Ode to a woman

Maureen Nehedar, the first female performer of Persian liturgical music, is coming to Confederation House.

Maureen Nehedar (photo credit: ORIT PNINI)
Maureen Nehedar
(photo credit: ORIT PNINI)
Maureen Nehedar has the perfect pedigree for her line of work.
Born in Iran, she made it over here with her family as a small child and has been promulgating Persian music – and a wide swathe of piyutim, or liturgical music – for some time now.
Part of that effort is currently being channeled through a series of weekly workshops she is running at the Beit Daniel Center for Progressive Judaism in Tel Aviv; it is also being put out to a wider audience through an album she released several months ago, which goes by the somewhat wordy but highly pictorial title of Asleep in the Bosom of Childhood.
It caused quite a stir in and around the world and the ethnic music sector, and has done pretty well in record sales.
Nehedar has been touring the country intermittently with material taken from the CD, and the national circuit will culminate with a show at Confederation House on July 2 (8:30 p.m.). The album, and the show, comprise Jewish piyut scores rearranged by Nehedar, and for her Jerusalem date the singer will be supported by oud and saz player Sefi Asfouri, percussionist Yishai Apterman, acoustic guitarist and harmonica player Liran Bador and pianist Uriel Oshrat.
Now 36, Nehedar has been a leading exponent of Jewish Persian liturgical material for some time. You could say she imbibed the sounds of the community in her birth country with her mother’s milk.
“I grew up with piyutim without knowing they were piyutim,” she notes.
“There were also women’s songs and songs sung at the synagogue; it was a sort of mish-mash of things. But I didn’t set out to sing piyutim or to become a paytanit [female performer of piyutim], or be a standard-bearer of this or that. It happened naturally.”
She really got into the material while a student at Rubin Academy of Music and Dance of the Hebrew University of Jerusalem, and decided to do a doctoral thesis based on Persian Jewish music under the aegis of musicology professor and director of the university’s Jewish Music Research Center, Edwin Seroussi.
It quickly transpired that if Nehedar was going to make serious headway in the field, she would have to put in the footwork. “Edwin told me that I had all the requisite attributes for doing the thesis, but he warned that there was very little written material and few historical records of the music.”
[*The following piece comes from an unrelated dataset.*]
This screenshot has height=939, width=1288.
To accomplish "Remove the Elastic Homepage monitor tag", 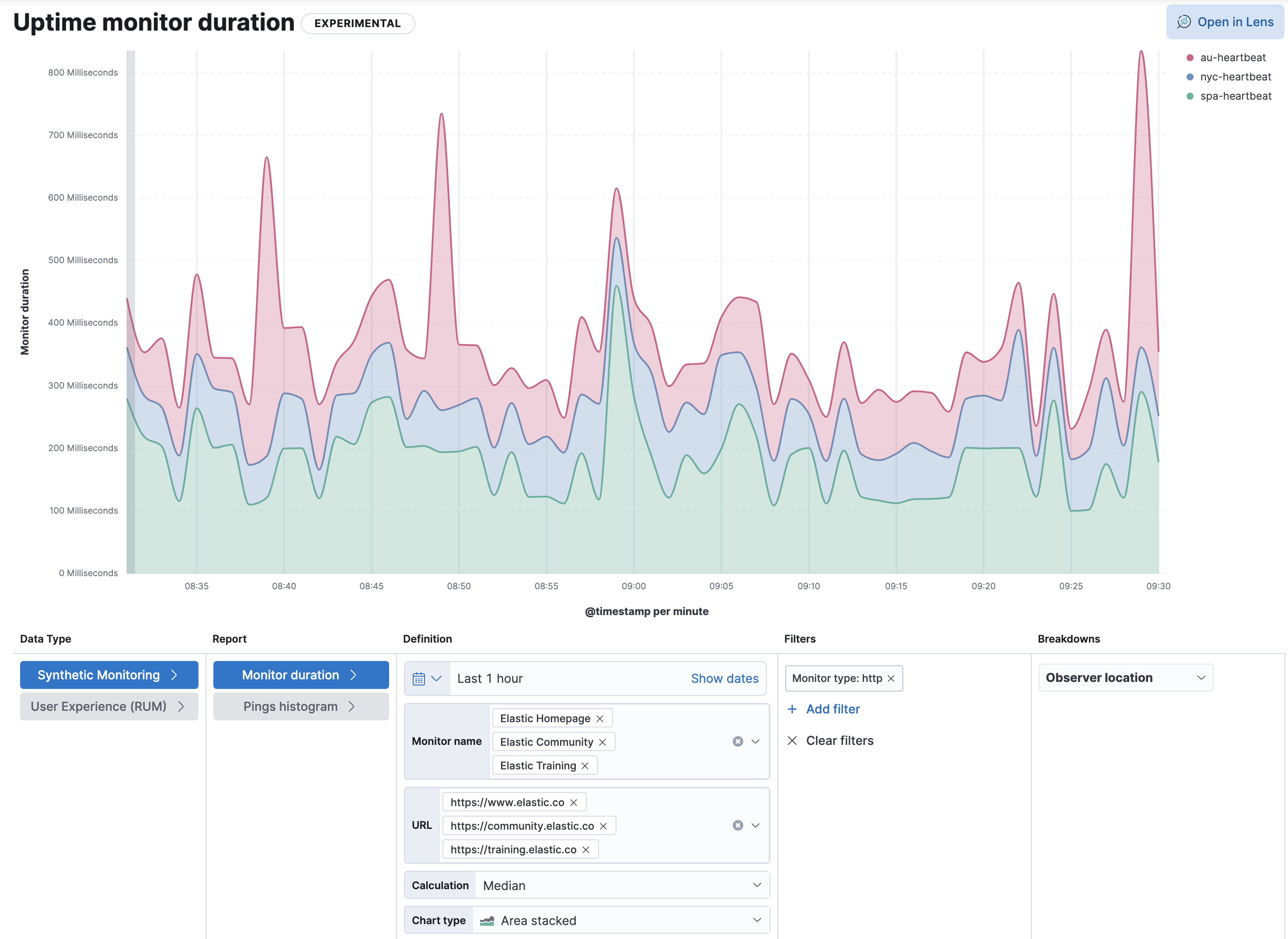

Nehedar duly rolled up her sleeves and got her nose to the grindstone. “I soon realized that I would have to get out there into the streets, go from house to house to speak to people, and collect the material.”
The PhD eventually fell by the wayside, but her research endeavor gathered apace. “I thought to myself that I would never get the thesis done, and felt that what I really wanted to do was to be a singer. I wasn’t formally doing a PhD, but every time I met someone who could tell me something about the history of Persian piyutim, I’d make a mental note of it and accumulate information.”
The initial upshot of that street-level exploratory work was a show Nehedar launched in 2008.
“It was the first time anyone had done anything like that – a show based on ancient piyutim of Persian Jewry,” she recounts, adding that it was not just about reviving and preserving traditional fare, but also very much about bringing it into the here and now. “I wasn’t interested in just learning the material and reproducing it in parrot fashion. I also wanted to see where I came into the picture, how I brought my own voice and baggage into it.”
That involved adding new strands to the traditional material, including incorporating non-traditional instruments such as the electric guitar and even harmonies, which are really extraneous to Persian music.
“I also composed new material, but I adhered to very strict guidelines that I set for myself – to stick to the Persian musical framework and scales. I allow myself to play around with the material and even introduce new arrangements, but I don’t change the fundamentals.”
It proved to be a good route to travel.
“[Haaretz music critic] Ben Shalev said that the works I wrote were genius, and I got all sorts of amazing responses. This music is a way of life for me, and I wanted to make it accessible to the general public.”
Nehedar may be pushing the boat out, but she has certainly paid her dues. “I have been singing in public since I was 18, to the older generations who were really hard-core, and that was while I studied at the academy. It was sort of living in two worlds at the same time.
“I can say, with a sense of pride, that I was among the pioneers of world music in Israel, and then I helped to lead the way with piyutim. I am glad there is so much interest in piyutim now.”
Nehedar has clearly contributed to the increase in popularity of Persian liturgical material, not least through her CD.
“I tried to create a new sound for each song on the album,” she reveals. “I think I managed that.”
With an instrumental lineup clearly tailored to fuse sounds and textures from the eastern and western sides of the ethnic music divide, the Confederation House can expect to get a richly interwoven offering, capped by Nehedar’s seasoned mellifluous vocal delivery.